AA president Edmund King said: “The Christmas getaway could be a long drawn-out ordeal this year, with a particularly busy start today.
“This is because most schools break up today, Christmas shopping gets going in earnest and consumers have more money in their pocket because of low pump prices.”
Virgin Trains forecast a record Christmas on its cross-Border services from Glasgow and Edinburgh, with 5,000 passengers heading south from Glasgow today – the firm’s busiest day – out of a total of 60,000 over the next two weeks.
CrossCountry Trains said it would carry a similar number.
East Coast said it already had 130,000 reservations for its Scotland-London trains for the same period, while some 5,500 travelled south from Edinburgh yesterday.

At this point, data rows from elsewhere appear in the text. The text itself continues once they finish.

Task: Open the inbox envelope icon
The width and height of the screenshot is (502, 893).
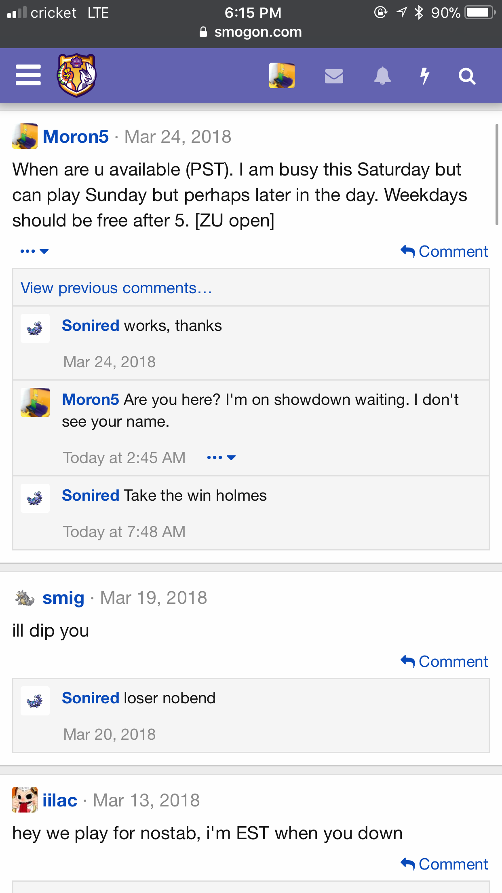Action: coord(334,76)
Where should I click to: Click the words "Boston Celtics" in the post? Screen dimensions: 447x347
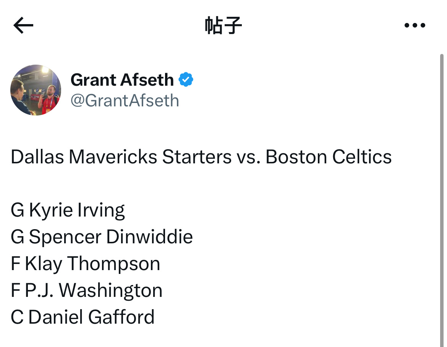point(329,156)
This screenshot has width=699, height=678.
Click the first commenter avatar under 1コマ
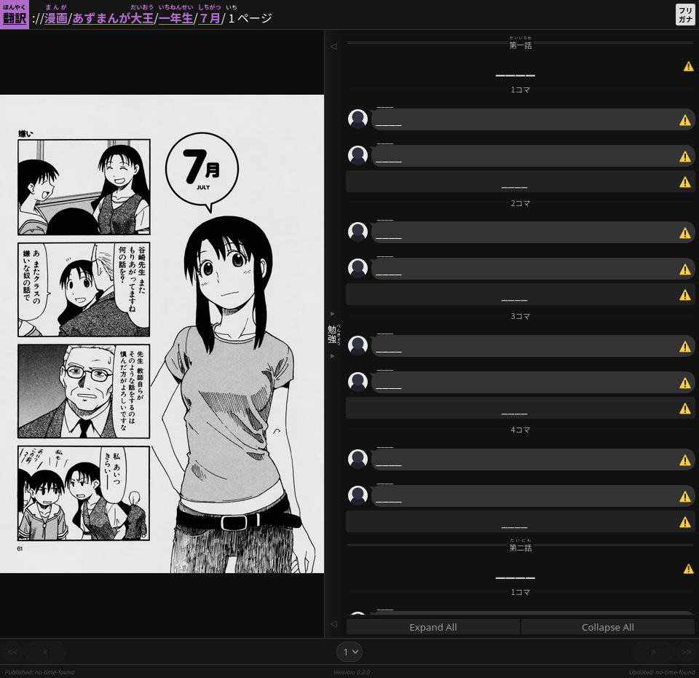(358, 119)
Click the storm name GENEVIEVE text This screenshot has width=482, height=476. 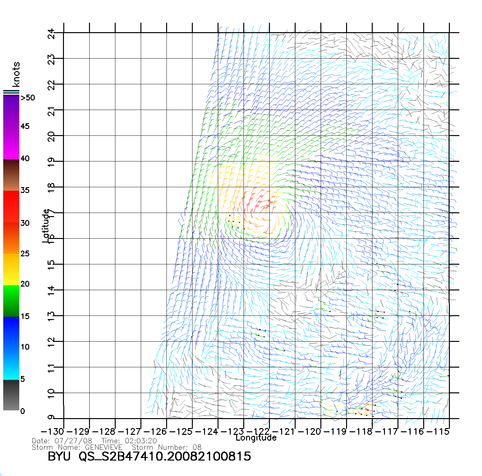103,447
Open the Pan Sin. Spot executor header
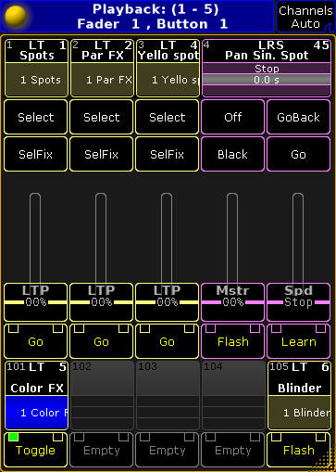Image resolution: width=336 pixels, height=472 pixels. [267, 51]
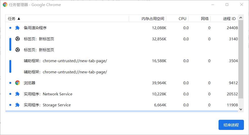Viewport: 249px width, 135px height.
Task: Sort by the 进程 ID column header
Action: (229, 19)
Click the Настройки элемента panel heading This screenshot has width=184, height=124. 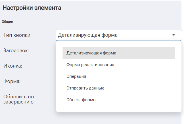click(x=32, y=8)
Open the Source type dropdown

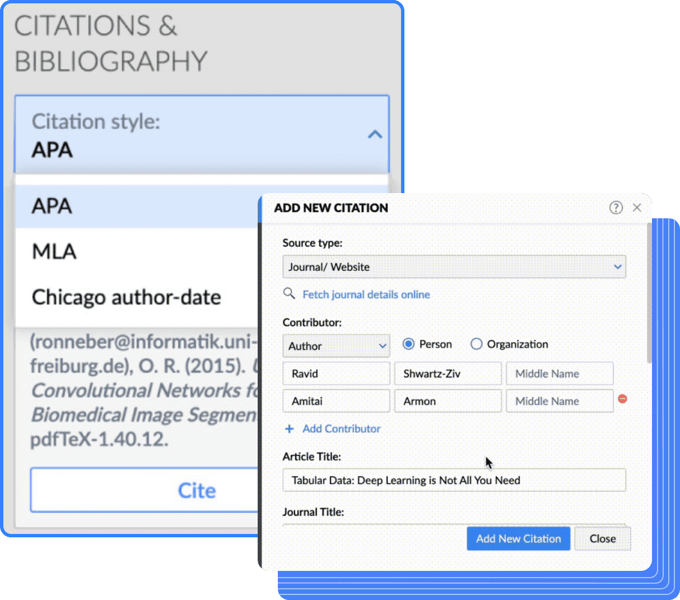(x=454, y=267)
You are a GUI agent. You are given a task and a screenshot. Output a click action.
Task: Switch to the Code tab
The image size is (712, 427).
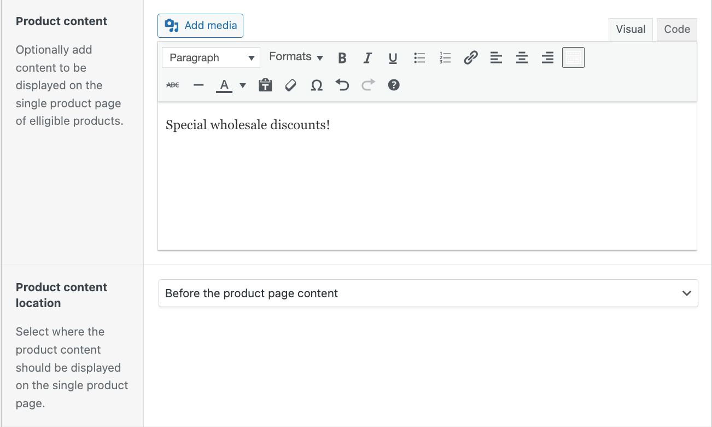pos(676,30)
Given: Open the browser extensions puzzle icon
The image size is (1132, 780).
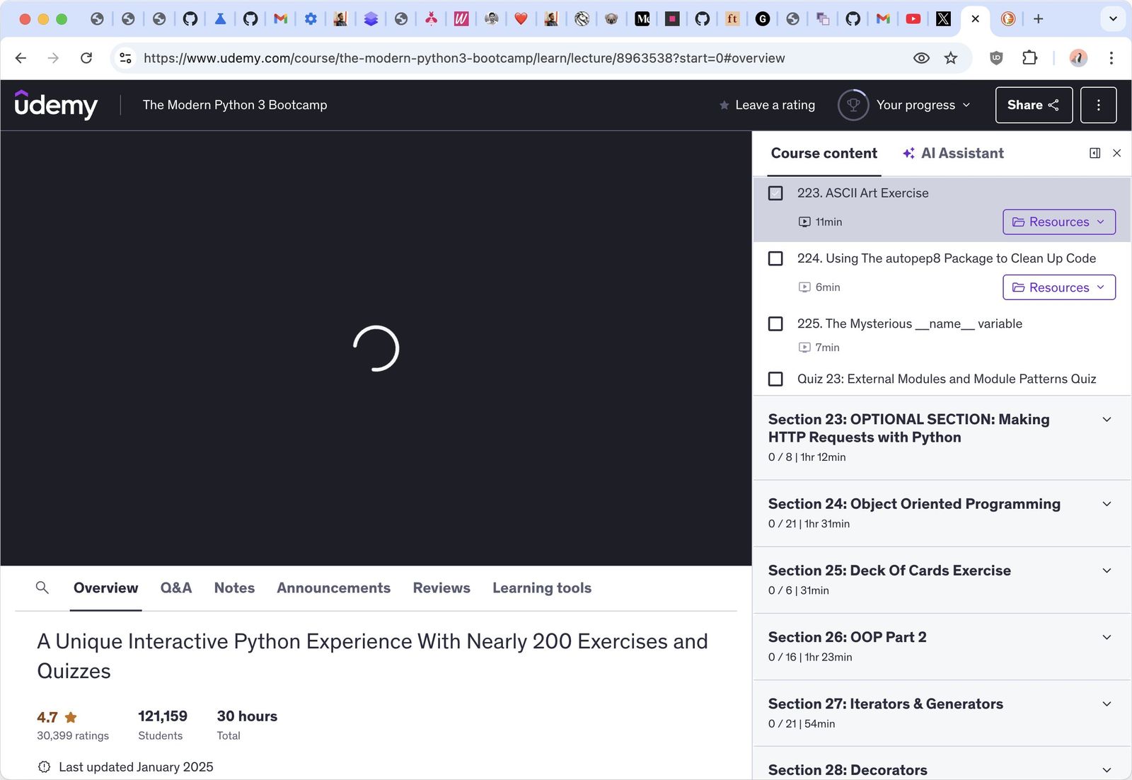Looking at the screenshot, I should tap(1029, 58).
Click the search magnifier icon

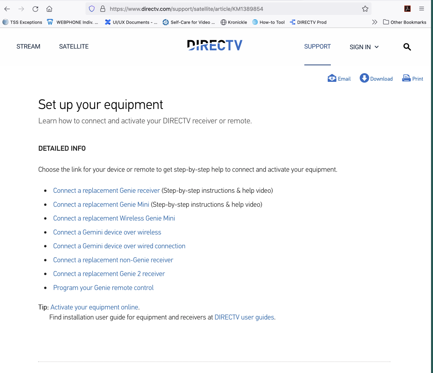[407, 47]
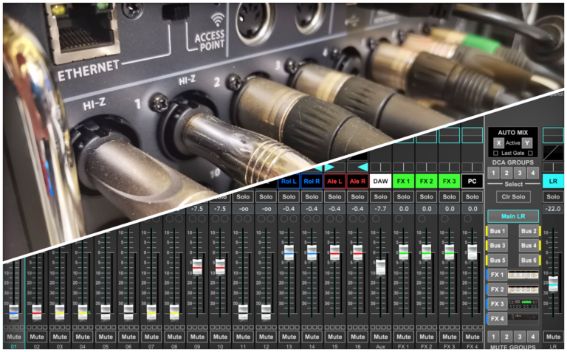Select the Rol L channel label
Viewport: 567px width, 352px height.
point(288,181)
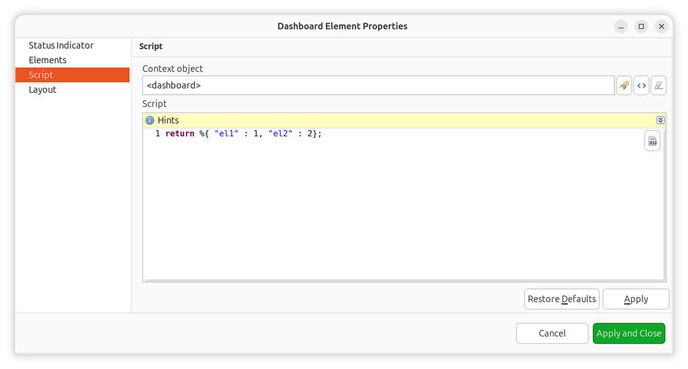
Task: Open the code tags (<>) tool next to Context object
Action: pyautogui.click(x=641, y=85)
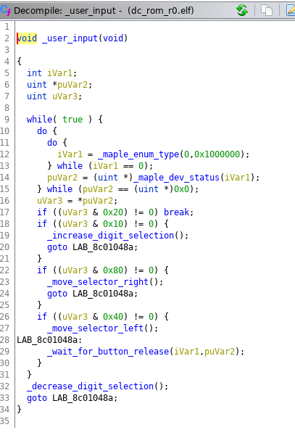Click the LAB_8c01048a label definition line
The width and height of the screenshot is (295, 435).
pyautogui.click(x=49, y=340)
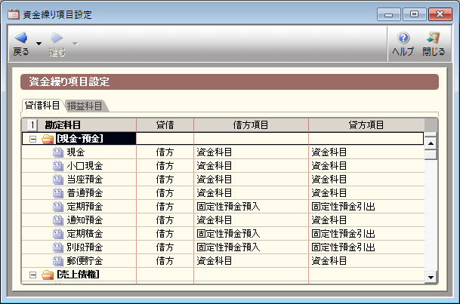
Task: Collapse the 売上債権 group
Action: pos(32,275)
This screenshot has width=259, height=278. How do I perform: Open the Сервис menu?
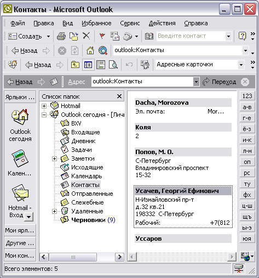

However, the operator expected its busiest day to be next Saturday, when nearly 33,000 have booked to travel. The number – twice the normal Saturday total – has been boosted by the post-Christmas closure of sections of the West Coast main line for work at Watford until Monday 29 December.
CrossCountry Trains urged travellers not to bring too much luggage by telling them: “Don’t bring the kitchen sink.”
Glasgow Airport, which handles 7.6 million passengers a year, is expecting its busiest festive period for six years with more than 220,000 travellers scheduled to fly over two weeks from tomorrow.
Edinburgh – Scotland’s busiest airport – said it would handle 130,400 passengers next week, the same as last Christmas.
However, officials expect this to coincide with the airport reaching ten million annual passengers for the first time.
The Met Office said sleet and snow would continue across northern Scotland until this morning, with 2-4cm accumulating above 200 metres and 5-10cm above 400 metres.
A spokesman said: “Frequent showers of hail, sleet and snow are likely, whilst lightning may be an added hazard in some of the heavier showers.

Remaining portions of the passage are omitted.